VENTUNESIMA GIORNATA: ALTRE PARTITE.

Deportivo-Espanyol 1-0 (giocata sabato): Estoyanoff, rig. 45'.

Racing-Getafe 1-0: Garay 6'.
Getafe scialbo, altro fieno in cascina per l' umile e super-efficiente Racing. In vantaggio subito, il Getafe non possiede certo la qualità per scardinare agevolmente la ferrea organizzazione difensiva dei padroni di casa, nonostante un buon Casquero in regia. Si segnala sempre di più Garay, stavolta in gol con un perfetto inserimento di testa.

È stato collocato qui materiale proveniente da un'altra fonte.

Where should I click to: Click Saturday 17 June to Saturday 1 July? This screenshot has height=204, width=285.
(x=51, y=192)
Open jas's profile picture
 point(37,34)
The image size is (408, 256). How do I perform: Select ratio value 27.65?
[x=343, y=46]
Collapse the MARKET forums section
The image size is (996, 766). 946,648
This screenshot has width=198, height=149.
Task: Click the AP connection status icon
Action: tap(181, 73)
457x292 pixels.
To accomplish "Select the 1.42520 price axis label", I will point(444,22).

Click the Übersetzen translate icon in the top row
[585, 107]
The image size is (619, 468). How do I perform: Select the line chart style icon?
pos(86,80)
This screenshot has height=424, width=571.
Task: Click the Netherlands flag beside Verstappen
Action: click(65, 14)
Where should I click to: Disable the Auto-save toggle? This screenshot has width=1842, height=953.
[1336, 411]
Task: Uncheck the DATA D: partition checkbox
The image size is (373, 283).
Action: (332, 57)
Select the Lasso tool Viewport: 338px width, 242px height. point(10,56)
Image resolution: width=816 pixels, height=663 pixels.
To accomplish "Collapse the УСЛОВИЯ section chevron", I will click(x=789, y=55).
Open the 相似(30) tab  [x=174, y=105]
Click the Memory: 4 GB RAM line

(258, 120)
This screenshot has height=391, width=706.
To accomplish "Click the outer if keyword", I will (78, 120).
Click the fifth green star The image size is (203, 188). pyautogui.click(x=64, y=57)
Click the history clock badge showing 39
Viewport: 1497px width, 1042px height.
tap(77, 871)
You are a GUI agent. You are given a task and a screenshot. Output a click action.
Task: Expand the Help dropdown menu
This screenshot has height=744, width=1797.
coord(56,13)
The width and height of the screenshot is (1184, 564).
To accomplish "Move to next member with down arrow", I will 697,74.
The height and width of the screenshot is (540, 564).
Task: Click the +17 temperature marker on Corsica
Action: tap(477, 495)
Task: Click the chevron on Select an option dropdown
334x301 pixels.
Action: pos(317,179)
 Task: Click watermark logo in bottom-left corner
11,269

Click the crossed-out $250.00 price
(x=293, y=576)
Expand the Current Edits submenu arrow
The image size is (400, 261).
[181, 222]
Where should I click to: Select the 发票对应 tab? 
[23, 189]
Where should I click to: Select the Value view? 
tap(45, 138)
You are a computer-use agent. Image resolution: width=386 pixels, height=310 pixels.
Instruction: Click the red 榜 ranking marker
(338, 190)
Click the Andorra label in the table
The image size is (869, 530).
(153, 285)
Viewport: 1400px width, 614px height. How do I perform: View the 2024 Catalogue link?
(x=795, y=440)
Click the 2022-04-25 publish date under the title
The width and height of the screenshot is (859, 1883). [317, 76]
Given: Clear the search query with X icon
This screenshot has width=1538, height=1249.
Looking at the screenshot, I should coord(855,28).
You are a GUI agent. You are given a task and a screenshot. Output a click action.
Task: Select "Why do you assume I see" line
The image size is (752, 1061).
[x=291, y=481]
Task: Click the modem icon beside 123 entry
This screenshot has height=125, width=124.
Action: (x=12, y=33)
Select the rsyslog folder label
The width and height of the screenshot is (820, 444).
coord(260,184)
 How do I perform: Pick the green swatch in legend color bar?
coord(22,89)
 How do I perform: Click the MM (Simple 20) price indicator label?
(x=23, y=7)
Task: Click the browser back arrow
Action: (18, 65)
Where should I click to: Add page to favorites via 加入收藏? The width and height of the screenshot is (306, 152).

Recreativo-Villarreal 2-1: Juanma 12' (R); Sinama Pongolle 46' (R); Tomasson 77' (V).
Un ottimo Recreativo interrompe la serie positiva delle ultime 3 partite del Villarreal. Marcelino compie una mini-rivoluzione: in panchina Uche, Viqueira e Aitor, dentro il mediano Barber, Sinama Pongolle dall' inizio e Juanma a destra, con Cazorla che si sposta sulla sinistra. Proprio l' ex Cazorla gioca una grande partita, e parlando di nazionale, una convocazione se la meriterebbe tutta quando quelli che gli stanno davanti si chiamano Angulo e Arizmendi, e anche questo buon José Enrique non credo stia al di sotto di Antonio Lopez e (soprattutto) Capdevila.
Disastrosi i due portieri, molto più decisivo in negativo Viera, colpevole su tutti i due gol. Bruttissima partita di Matias Fernandez, primo gol per Tomasson.

Athletic-Betis 2-1: Robert 18' (B); Pancratè 75' (B); Urzaiz, rig. 90' (A).
L' Athletic spinge di più e si lamenta per l' arbitraggio, il Betis sfrutta al massimo ciò che crea, con il solito Robert e il record-man Pancraté, che al suo esordio mette dentro il primo pallone che tocca (gentile regalo di Amorebieta). Si segnala ancora una volta Capi; ha molti giocatori di qualità (penso in primis a Rivera, rifintore come ce ne sono pochi nella Liga) a centrocampo il Betis, bisognerà costruirci una buona squadra prima o poi.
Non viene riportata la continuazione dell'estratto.